Sudoku Programmers Forum Index

 
 FAQFAQ   SearchSearch   MemberlistMemberlist   UsergroupsUsergroups   RegisterRegister   ProfileProfile   Log inLog in          Games  Calendar

Log in to check your private messagesLog in to check your private messages   

Best sudoku data structure and best way to validate numbers

 
Post new topic   Reply to topic    Sudoku Programmers Forum Index -> Programming sudoku
View previous topic :: View next topic  
Author Message
ThemePark

Joined: 22 Mar 2009
Posts: 17
:

Items
PostPosted: Tue Feb 16, 2010 4:52 pm    Post subject: Best sudoku data structure and best way to validate numbers Reply with quote

I have decided to write a sudoku generator in C for a bigger hobby project I'm developing. And I would like the advice of people as to what is the best (fastest) data structure for storing a sudoku puzzle, and what in turn is the fastest way to check if an inserted number is row, column and box valid.

The idea is that I have a specific pattern, consisting of boolean 1s and 0s, and I want to generate all sudokus with that pattern, but only using a specific one of gsf's 416 bands (the way he has ordered the output of his sudoku program, when asked to generate all essentially different sudokus). So I will be running through each digit from 1 to 9 whereever there's a 1 in my pattern, and check if each digit is consistent with the puzzle so far.

Because of this, I want my generator to be as fast as possible, hence why I need advice on these choices. This is a hobby project, so readibility is not an issue for me, only the speed of the code and being able to understand what it does, obviously. However, the solver (JSolve) I use to check if a puzzle is valid, uses an array of chars, so 1 will be ASCII 49, 2 will be 50 and so on.
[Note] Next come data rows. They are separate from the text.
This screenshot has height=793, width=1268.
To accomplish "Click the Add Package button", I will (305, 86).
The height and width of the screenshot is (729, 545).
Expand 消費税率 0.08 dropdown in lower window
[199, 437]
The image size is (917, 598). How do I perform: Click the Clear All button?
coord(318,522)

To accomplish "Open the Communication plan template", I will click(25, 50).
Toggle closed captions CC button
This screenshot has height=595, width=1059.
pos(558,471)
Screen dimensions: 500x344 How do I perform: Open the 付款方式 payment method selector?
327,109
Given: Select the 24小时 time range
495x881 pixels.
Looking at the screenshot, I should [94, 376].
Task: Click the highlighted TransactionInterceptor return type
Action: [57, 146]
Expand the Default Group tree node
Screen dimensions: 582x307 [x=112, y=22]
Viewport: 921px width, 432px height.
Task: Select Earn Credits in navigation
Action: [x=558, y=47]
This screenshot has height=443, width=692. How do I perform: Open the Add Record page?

Therefore I will need to convert each puzzle to the char format anyway, unless I choose to work with that from the beginning. But since my only concern is to get this to be as fast as possible, conversion is not an issue to me, unless it will make my program slower than other options.
Back to top
View user's profile Send private message
lkSudoku

Joined: 16 May 2009
Posts: 60
:

Items
PostPosted: Tue Feb 16, 2010 6:03 pm    Post subject: Reply with quote

Quote:
what is the best (fastest) data structure for storing a sudoku puzzle


Since you mention that you are using the JSolve solver for every digit, I would suggest that the data structure you are using will be the same as the internal data structure of JSolve (which is bit based, for every cell each bit represents the optional digit in the bit location), this will reduce the translation time, the characters format is translated to the internal bit based structure at solve time and translated back at the end

Quote:
what in turn is the fastest way to check if an inserted number is row, column and box valid


You should check after every new digit if there is still at least one solution, and if not backtrack and try the next option; I would recommend that you modify the JSolve (or any other solver you are using) so that instead of trying to solve from scratch after every digit change, you will keep the puzzle state before the new digit in the solver information format, and for wrong digit you backtrack to that state, after entering a new digit, another state should be stored
Back to top
View user's profile Send private message Send e-mail
JasonLion

Joined: 16 Nov 2008
Posts: 61
:
Location: Silver Spring, MD

Items
PostPosted: Tue Feb 16, 2010 6:05 pm    Post subject: Reply with quote

Do you really want "the fastest" approach if that means thousands of hours of programming? It is nearly always better to first get something that works running and then play around with different changes to see how you can improve the speed. While the data format does make a difference, changing the algorithm can make a much larger difference.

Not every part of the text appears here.